当然可溶性受体衍生物也可用酶催,特别是蛋白水解的或化学分裂而生成。为此可以使用载有受体的细胞系,它与酶,如木瓜蛋白酶,胰蛋白酶等进行反应。假如受体分子的氨基酸序列为已知,则本领域专业人员可通过适当选择蛋白酶而制备细胞外的衍生物。这种衍生物的结合能力可用上述过滤结合测定法检测,这样使之可以制备更小的受体衍生物,它能结合“小鼻病毒受体组”的鼻病毒。除了酶催分裂外,也可用化学方法,如用溴化氰进行分裂而分裂细胞外受体区。

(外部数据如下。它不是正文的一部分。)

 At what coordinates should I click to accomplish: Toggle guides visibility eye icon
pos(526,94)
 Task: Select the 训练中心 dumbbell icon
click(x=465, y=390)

本发明的另一方面是通过酶催或化学分裂天然受体分子而形成可溶性衍生物。将天然受体蛋白质分离后,例如可通过与蛋白酶反应或通过化学分裂(如上所述)能将天然的受体蛋白质分裂,同时体积缩小的鼻病毒-连结区,例如可通过过滤结合测试法鉴定和分离。可从受体蛋白质的特定氨基酸序列衍生适宜的蛋白酶。也可采用溴化氰进行化学分裂反应或通过还原处理,如用二硫苏糖醇而分裂受体蛋白。
更具体地说本发明将包括下列方面:
意外地发现,LDL-受体系的蛋白质可以结合和内在化“小鼻病毒受体组”的鼻病毒。因而LDL-受体系的所有成员现在能用于制备功能性衍生物,它能结合“小鼻病毒-受体组”的鼻病毒。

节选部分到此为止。